On top of the trauma of trying to wade through the minefield of a bitter divorce, Andrea was having more health problems. She had a painful lump under one arm, under her grafted skin, with pain shooting down her arm and also into her chest. She had a doctor look at it, finally (she ignored it until the pain got really bad) and the doctor set up an appointment for her in Salt Lake for November 14. She would be going down there early that morning and coming back the next day. She also had a severe pain in her abdomen one night and went to the ER, where the doctor thought it might possibly be her gall bladder but wasn't sure. They gave her pain medicine via IV and it didn't phase the pain, so they had to give her a shot of morphine. They never figured out what caused that pain but it finally eased off so she was just going to wait and have that checked out, too, when she went to Salt Lake.
It seems like we go from one crisis to another, but with the grace of God we get through it—yet it's hard to relax and let go of the worry mode when it’s our kids we are concerned about. We never stop agonizing over whatever problems they may have. I have a little more trust than I did before the summer of 2000, knowing that underneath it all is a Love greater than I can imagine.
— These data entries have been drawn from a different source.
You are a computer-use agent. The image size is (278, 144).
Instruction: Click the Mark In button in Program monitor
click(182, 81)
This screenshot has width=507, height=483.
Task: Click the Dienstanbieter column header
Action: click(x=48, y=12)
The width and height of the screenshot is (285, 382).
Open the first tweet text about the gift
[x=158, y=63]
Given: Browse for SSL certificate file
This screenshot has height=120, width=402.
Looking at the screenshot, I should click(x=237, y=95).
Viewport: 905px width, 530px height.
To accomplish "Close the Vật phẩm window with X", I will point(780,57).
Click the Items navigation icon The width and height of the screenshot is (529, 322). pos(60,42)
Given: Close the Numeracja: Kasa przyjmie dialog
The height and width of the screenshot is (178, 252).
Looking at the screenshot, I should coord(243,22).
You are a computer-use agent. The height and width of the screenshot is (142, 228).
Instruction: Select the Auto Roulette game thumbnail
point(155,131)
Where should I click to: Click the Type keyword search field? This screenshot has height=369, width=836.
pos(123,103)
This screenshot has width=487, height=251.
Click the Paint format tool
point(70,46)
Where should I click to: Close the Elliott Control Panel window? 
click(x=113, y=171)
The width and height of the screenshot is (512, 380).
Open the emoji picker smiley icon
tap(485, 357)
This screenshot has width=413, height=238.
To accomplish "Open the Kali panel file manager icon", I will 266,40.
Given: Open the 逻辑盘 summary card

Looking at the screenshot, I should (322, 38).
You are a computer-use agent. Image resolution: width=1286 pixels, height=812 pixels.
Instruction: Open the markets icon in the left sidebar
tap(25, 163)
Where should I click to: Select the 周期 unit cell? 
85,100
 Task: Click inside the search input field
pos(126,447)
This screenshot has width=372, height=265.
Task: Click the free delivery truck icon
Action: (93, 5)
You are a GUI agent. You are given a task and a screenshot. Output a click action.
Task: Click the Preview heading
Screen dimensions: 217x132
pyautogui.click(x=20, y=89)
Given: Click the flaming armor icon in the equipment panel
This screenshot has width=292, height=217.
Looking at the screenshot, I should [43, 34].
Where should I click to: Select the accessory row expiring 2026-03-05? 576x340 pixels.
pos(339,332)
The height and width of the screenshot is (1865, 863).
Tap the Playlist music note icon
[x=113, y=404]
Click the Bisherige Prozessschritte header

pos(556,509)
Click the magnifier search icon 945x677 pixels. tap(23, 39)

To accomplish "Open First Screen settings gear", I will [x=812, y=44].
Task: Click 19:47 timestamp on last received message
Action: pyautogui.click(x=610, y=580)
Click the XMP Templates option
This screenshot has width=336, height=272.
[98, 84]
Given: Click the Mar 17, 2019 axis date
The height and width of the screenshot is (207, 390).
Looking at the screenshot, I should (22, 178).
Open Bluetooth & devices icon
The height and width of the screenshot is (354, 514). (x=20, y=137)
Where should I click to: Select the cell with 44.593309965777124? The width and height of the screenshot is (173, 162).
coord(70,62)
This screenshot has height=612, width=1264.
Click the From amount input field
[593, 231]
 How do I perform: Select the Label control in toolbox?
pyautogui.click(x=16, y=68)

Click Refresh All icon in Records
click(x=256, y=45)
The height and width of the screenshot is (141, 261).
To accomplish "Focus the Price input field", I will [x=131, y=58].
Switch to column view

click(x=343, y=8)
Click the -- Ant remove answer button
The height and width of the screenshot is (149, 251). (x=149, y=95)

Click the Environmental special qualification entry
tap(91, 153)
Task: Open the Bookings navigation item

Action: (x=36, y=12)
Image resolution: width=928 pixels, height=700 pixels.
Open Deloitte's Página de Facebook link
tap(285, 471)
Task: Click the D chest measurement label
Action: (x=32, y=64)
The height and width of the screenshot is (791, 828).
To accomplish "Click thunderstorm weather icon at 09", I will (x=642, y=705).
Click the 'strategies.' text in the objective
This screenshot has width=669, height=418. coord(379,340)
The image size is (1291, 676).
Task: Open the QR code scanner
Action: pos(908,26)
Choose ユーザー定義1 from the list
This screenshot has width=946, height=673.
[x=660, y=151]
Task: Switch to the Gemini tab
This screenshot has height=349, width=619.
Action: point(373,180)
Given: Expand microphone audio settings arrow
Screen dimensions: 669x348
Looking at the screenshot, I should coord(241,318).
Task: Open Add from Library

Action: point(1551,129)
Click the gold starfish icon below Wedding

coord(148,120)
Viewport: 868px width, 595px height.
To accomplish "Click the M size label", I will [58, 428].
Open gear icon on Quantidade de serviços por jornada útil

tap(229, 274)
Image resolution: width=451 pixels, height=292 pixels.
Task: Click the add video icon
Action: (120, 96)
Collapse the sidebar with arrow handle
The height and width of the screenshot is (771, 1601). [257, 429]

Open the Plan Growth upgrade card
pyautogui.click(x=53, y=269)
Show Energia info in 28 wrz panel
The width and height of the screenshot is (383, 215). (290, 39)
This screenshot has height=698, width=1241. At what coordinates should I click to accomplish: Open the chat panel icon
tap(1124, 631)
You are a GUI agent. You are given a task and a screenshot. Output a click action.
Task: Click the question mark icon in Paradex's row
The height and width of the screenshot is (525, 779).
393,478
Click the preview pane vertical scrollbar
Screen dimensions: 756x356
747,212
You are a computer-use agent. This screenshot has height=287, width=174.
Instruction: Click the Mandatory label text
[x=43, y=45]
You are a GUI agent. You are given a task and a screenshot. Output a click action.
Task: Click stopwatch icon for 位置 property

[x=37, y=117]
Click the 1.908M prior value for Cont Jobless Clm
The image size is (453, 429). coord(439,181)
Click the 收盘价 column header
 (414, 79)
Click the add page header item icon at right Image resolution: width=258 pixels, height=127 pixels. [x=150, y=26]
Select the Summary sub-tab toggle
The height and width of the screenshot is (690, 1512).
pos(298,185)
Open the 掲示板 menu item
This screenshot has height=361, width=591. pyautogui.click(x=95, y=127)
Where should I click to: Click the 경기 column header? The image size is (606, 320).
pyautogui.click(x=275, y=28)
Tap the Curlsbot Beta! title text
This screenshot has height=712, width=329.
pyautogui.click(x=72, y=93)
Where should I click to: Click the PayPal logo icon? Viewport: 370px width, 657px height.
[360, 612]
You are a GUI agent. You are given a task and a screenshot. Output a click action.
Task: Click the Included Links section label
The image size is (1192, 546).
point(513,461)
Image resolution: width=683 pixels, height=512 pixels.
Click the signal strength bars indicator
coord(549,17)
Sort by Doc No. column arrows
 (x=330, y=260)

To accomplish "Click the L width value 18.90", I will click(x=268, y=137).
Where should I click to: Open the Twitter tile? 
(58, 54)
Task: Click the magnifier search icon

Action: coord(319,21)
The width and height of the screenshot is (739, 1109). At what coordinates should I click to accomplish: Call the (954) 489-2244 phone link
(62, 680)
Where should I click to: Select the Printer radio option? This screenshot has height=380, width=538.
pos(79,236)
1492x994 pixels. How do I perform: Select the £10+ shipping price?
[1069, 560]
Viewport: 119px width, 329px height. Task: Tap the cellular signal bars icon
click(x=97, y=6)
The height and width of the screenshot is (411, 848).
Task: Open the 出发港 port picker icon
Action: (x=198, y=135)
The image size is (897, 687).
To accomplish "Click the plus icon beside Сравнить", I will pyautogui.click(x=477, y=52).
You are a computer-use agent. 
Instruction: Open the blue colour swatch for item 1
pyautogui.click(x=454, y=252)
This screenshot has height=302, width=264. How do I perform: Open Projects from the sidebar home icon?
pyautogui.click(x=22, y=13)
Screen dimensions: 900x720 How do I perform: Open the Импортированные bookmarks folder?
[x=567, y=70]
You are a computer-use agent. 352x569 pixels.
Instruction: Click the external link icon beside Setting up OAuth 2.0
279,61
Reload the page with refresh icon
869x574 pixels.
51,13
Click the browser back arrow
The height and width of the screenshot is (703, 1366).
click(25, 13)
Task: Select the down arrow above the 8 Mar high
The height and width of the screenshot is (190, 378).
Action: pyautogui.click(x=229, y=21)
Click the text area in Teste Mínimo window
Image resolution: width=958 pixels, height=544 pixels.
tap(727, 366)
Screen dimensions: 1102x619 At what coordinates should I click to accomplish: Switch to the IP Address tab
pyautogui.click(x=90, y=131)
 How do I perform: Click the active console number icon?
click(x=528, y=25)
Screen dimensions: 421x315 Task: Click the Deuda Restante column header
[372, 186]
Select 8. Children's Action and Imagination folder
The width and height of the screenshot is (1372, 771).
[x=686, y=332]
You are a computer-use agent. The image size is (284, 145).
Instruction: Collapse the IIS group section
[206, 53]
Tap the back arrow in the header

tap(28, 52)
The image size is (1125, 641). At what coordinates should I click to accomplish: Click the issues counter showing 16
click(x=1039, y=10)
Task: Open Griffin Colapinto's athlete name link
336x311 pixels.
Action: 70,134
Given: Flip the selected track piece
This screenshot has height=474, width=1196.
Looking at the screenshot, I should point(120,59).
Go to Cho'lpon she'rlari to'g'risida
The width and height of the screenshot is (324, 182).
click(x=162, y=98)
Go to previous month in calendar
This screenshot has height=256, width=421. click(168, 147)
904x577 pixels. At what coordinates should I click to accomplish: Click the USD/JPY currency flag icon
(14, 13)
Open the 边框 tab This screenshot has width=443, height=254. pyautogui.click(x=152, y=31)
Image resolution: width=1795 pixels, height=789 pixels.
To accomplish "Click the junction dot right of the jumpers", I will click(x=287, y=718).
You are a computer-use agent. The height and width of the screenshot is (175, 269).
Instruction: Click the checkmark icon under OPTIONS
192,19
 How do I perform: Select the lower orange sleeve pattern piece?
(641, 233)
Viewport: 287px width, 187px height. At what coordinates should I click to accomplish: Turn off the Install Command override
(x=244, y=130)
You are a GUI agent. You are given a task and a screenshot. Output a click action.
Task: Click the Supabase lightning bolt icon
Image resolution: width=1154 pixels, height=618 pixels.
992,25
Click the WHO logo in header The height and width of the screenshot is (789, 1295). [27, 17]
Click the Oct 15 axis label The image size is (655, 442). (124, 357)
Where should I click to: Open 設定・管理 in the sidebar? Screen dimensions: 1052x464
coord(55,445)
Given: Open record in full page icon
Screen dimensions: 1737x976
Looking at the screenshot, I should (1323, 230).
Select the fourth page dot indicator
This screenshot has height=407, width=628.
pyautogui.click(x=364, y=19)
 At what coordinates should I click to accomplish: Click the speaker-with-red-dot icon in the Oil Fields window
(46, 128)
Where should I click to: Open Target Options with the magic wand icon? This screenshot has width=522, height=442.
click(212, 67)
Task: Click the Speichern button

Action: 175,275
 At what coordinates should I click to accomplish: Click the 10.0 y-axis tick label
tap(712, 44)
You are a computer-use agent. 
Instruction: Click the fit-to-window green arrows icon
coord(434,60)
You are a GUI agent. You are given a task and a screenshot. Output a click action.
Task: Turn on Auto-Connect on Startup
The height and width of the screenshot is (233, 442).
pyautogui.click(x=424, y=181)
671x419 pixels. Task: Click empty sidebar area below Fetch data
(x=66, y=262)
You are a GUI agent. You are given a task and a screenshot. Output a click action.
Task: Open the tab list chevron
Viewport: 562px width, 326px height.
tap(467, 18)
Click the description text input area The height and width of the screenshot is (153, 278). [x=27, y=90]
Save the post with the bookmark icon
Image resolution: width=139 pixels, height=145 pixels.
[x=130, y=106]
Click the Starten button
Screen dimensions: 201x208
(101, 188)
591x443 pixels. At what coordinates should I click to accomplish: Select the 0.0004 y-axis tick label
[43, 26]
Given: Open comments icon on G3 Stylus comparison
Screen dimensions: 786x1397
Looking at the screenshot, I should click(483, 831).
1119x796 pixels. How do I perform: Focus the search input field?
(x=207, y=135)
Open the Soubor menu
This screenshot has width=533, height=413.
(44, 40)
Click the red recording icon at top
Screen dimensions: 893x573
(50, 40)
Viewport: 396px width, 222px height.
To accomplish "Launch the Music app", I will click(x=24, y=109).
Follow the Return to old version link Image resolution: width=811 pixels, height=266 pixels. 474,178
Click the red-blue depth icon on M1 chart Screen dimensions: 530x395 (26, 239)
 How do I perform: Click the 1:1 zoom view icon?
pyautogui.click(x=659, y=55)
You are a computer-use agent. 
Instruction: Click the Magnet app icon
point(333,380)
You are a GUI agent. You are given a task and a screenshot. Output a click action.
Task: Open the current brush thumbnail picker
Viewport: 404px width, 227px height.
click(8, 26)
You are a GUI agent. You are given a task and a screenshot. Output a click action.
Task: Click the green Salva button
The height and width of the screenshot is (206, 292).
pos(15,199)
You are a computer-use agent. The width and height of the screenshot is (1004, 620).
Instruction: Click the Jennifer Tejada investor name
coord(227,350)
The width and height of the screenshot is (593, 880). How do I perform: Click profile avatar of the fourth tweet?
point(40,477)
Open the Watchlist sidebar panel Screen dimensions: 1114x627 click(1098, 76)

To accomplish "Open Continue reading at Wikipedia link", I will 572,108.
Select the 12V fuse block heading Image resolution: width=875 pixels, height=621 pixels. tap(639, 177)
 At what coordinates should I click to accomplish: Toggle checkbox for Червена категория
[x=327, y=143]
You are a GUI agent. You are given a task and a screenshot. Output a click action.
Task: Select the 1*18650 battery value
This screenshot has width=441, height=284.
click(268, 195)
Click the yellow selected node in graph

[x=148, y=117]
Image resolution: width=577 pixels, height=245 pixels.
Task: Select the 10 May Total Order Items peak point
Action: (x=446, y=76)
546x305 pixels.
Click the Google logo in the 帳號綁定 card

I was reminded of this, one day that hectic Fall, when out of the blue I got 2 letters from people who had no clue what we were going through with the marathon move of Andrea and the kids and all the emotional trauma that accompanied it (Mark was drunk and making it more difficult and there were other complicating factors). I got those 2 letters from friends who felt compelled to let us know they were thinking of us and praying for us, asking for the "covering grace of God, and strength for your every movement." Yes, we needed that.
As I get farther along this wondrous detour from "normal" life (whatever that is), a detour that began in July 2000, I continually marvel at God's grace and Love. Life does not get easier, but the journey seems to polish us and knock more sharp edges and stickers off us. I am grateful for the Love that gives me strength and courage and keeps me going, and for friends who walk with me. The comfort and encouragement we give one another is priceless and precious. Our loving friends help carry me through the hard spots. Knowing their empathy and their own courage (facing their own challenges) gives me comfort and peace and also the strength of will to get up and face it all again every new morning. In spite of all the challenges, every new day is a gift and I am renewed, with strength from outside myself.